In 2017, we initiated a study to see if we can use a cereal rye cover crop to improve corn and soybean production on saline soils. Soil salinity is a common cause of poor crop yield throughout North Dakota, and we need effective strategies for improving the soil health and productivity of salty soils. Cover crops have a lot of soil health benefits, and we think they can help improve productivity in saline soils, but they might also compete with the cash crop or encourage pests.
Our goals for this research:
- Understand the differences in soils, plant growth, and insects in moderately saline soils (soils with an electrical conductivity between 2 -4 dS/m).
- Test if a cereal rye cover crop in a soybean-corn rotation can improve soil health and crop productivity without introducing too many risks.
We established cover crop trials on four farms that all have patches of salty soil (in Aneta, Jamestown, and Northwood). We surveyed the fields for salts and interseeded cereal rye (40 lbs/ac) in strips across each field so that we have sampling points with and without cover crop and with and without salts (See Figure 2). In the first year of the study, we collected baseline soil data, measured yield, and surveyed insects. Two of the fields were planted to corn, and two were planted to soybean. We’ll continue to measure these for three more years, or two full rounds of a corn-soybean rotation, since it takes time for the soil to change.

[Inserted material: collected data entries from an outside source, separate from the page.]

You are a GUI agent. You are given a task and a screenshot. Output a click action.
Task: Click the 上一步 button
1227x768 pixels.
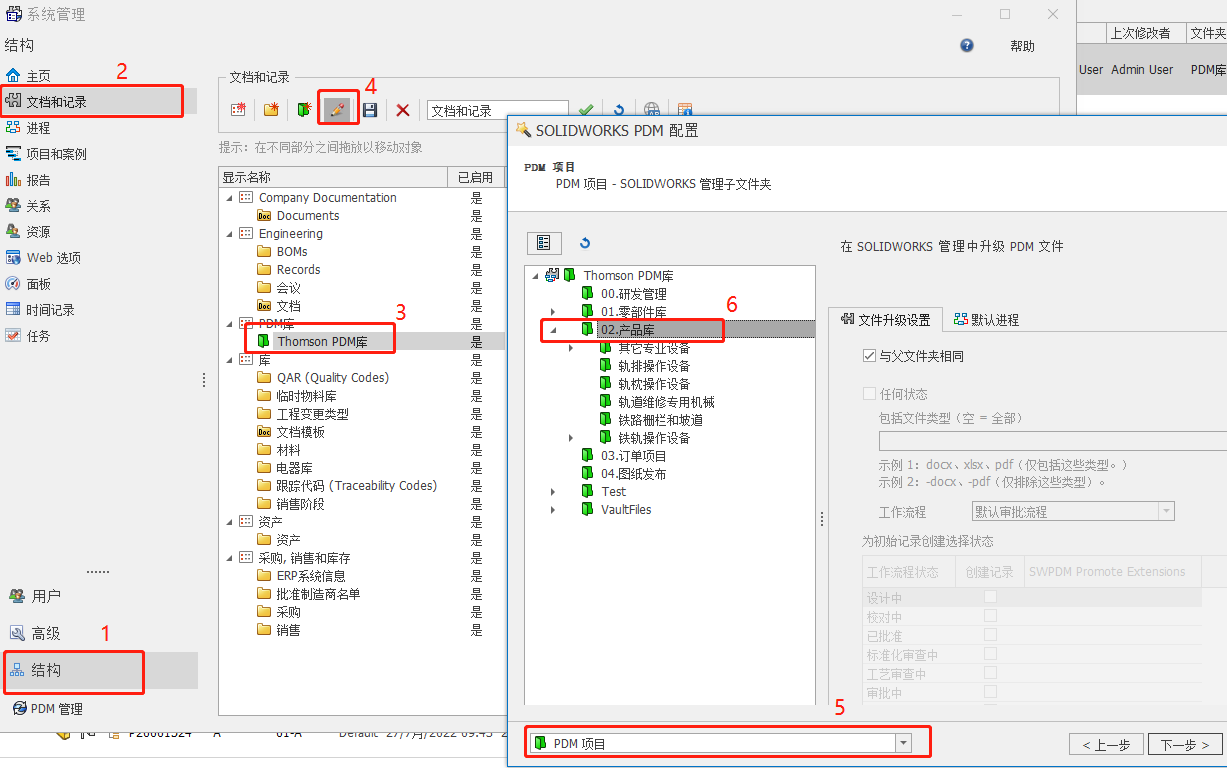click(1106, 745)
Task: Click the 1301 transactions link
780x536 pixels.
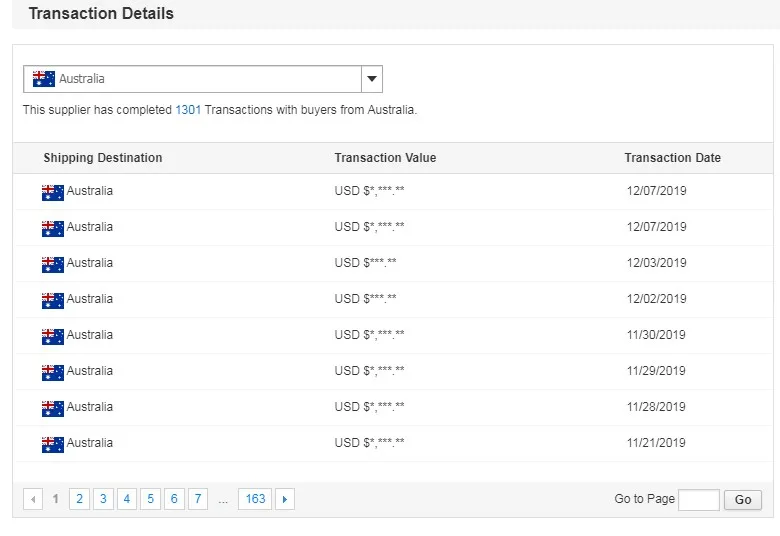Action: pyautogui.click(x=188, y=110)
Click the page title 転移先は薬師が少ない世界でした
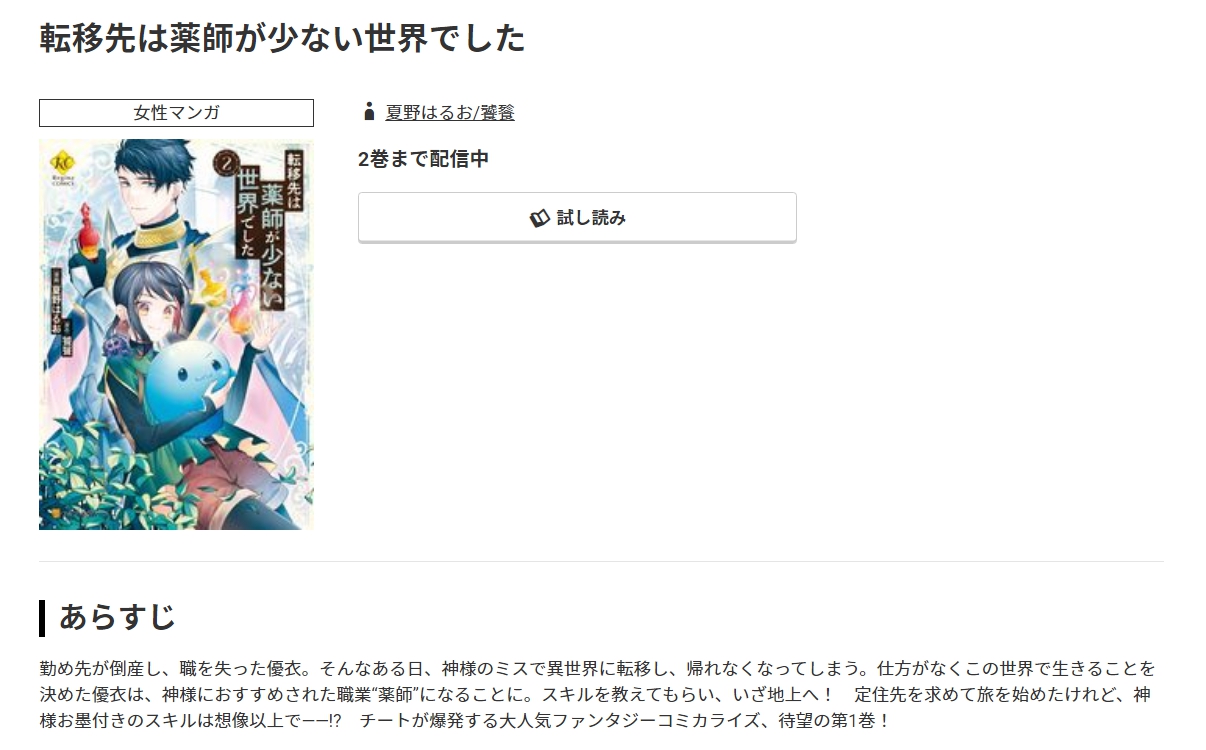The image size is (1206, 750). (282, 38)
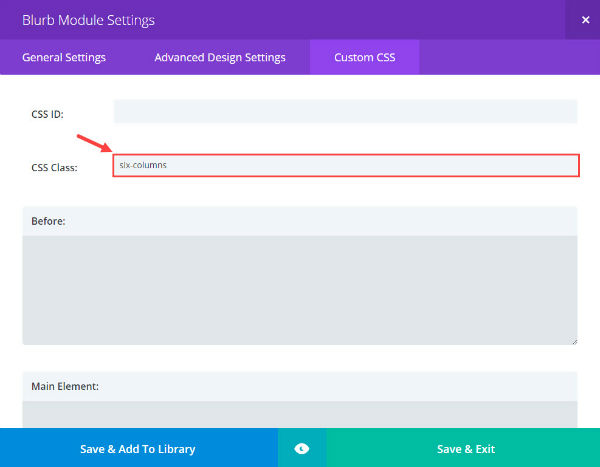Place cursor on the six-columns text
The width and height of the screenshot is (600, 467).
pyautogui.click(x=143, y=165)
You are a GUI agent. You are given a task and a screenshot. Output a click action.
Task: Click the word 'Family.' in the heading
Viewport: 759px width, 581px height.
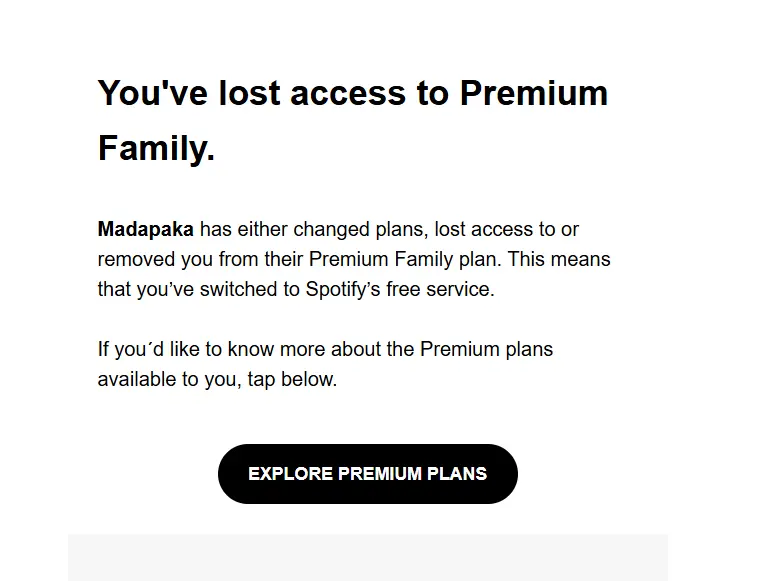[x=156, y=148]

In 2017, crops on the saline soils had lower yields, and the cereal rye did not further reduce yields. Saline soils often occur in landscape depressions, so they are also consistently wetter throughout the growing season; the cover crops did not necessarily dry out the soil in the fall. Since there is less plant growth and more water in saline soils, there’s a chance that the saline patches contain unused nutrients (like nitrogen and phosphorus). The difference in soil water and nutrient contents between saline and non-saline soils indicates that saline soils provide different habitat conditions for soil microbes—these patches aren’t just different because of salts. We don’t yet know how that might be important to crop production, pest occurrence, or cover crop health. We are still processing insect specimens from the field collections. All of these biological properties will be examined in much closer detail during the 2018 growing season, and in years to come.
In the next few years of the project, we’ll be measuring the different organisms that live in the soil and in the plant canopy, to see if they are good or bad, and if they change in the areas that have cereal rye. We’ll also be taking a close look at how much water the cereal rye uses, and if it is robbing water and nutrients from the cash crops. It is difficult to move salts from the rooting zone, but we expect that the cereal rye will provide some soil health benefits and help manage soil water, which is the best approach for reducing effects of salts.
We still have a lot to learn about cereal rye as a tool for managing soil salinity. In addition to understanding the basic nature and management of salty soil, this research will also help us understand the uses and limitations of cereal rye for improving soil health and crop yield.